According to the article on the silver Maple Leaf coin, during which years was Dora de-Pedery Hunt's effigy used?

>> begin Text extract

The world’s second-most popular silver bullion coin (by mintage)
celebrates its silver anniversary with a new design.
The Royal Canadian Mint on Nov. 15 began offering special limited
mintage examples of the 2013 Maple Leaf 1-ounce .9999 fine silver $5
bullion coin with a slightly modified design.
Delivery of the coins was expected to follow in the two weeks
following the release date in early December, according to distributors.
The anniversary coin features the traditional Walter Ott reverse
design of a single leaf with the standard inscriptions, with the
addition of the numeral 25 overlaid on the leaf.
The Susanna Blunt effigy of Queen Elizabeth II appears on the
obverse, and is the third effigy to appear on the Maple Leaf coins
since the gold program debuted in 1979. Arnold Machin’s effigy opened
the series and continued through 1989, and Dora de-Pedery Hunt’s
effigy was used from 1990 to 2003.
Maple Leaf beginnings
Silver Maple Leaf coins debuted 25 years ago, in 1988, with the
highest face value for a comparable 1-ounce silver bullion coin.
In addition to the metal fineness and weight, the standard design
has remained constant. (Brand extensions include the three coins
issued to commemorate the 2010 Vancouver Winter Olympics, a six-coin
Wildlife series issued from 2010 to 2013, and multiple privy mark examples.)
Silver Maple Leafs were introduced less than a decade after the
Royal Canadian Mint launched the gold Maple Leaf program.

>> end Text extract
>> begin Dataset section

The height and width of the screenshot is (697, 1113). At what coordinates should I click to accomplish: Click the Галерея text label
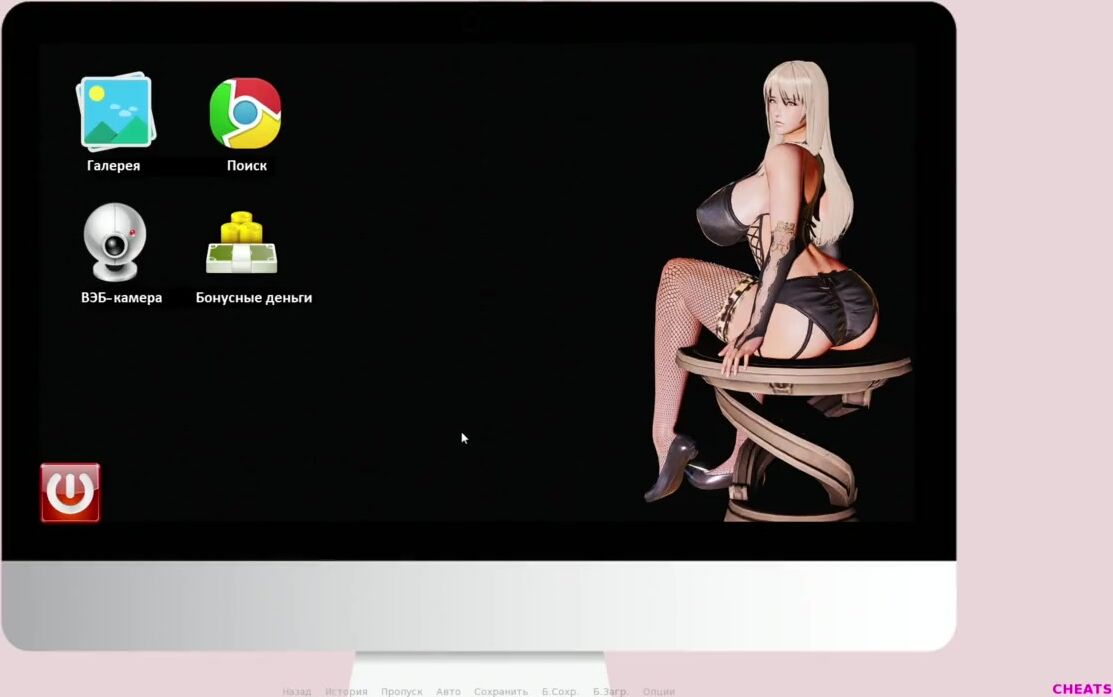pyautogui.click(x=113, y=166)
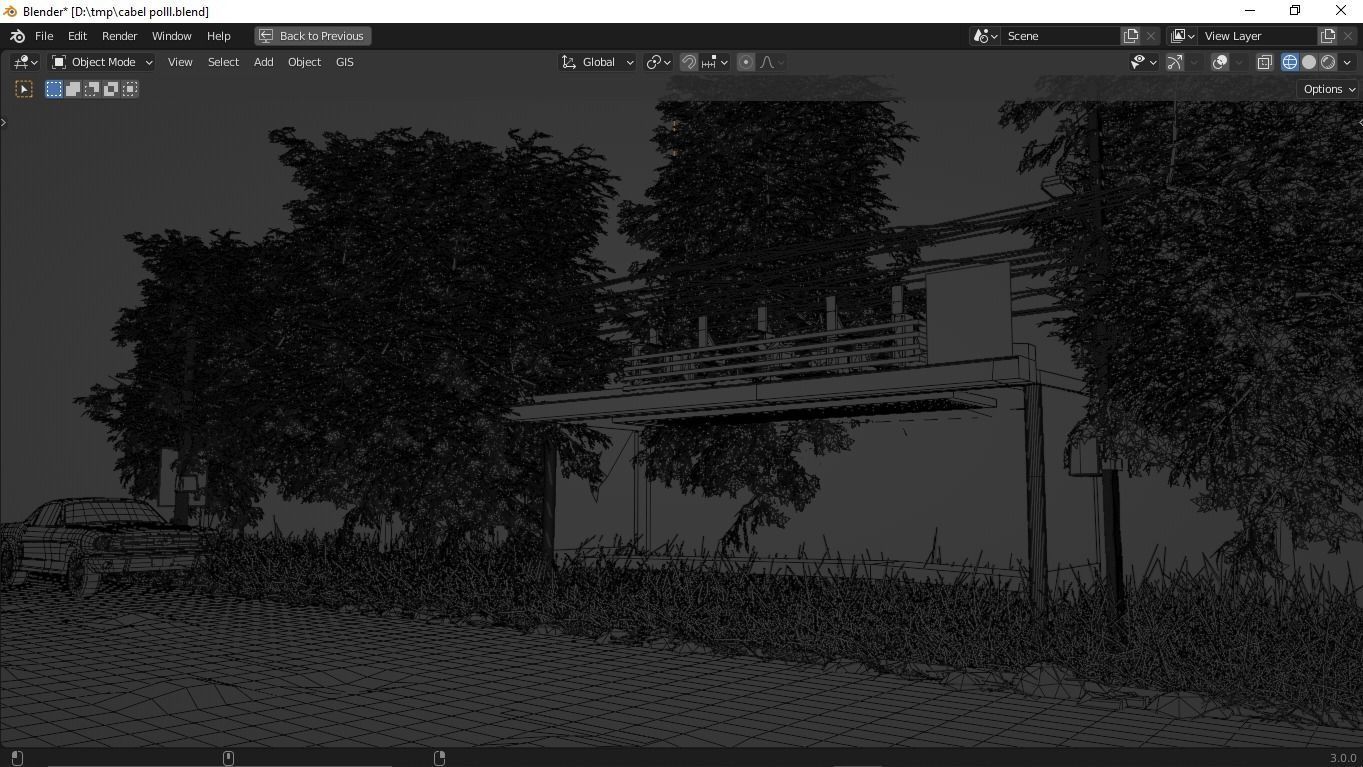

>> end Dataset section

* [Written answer]:
From 1990 to 2003.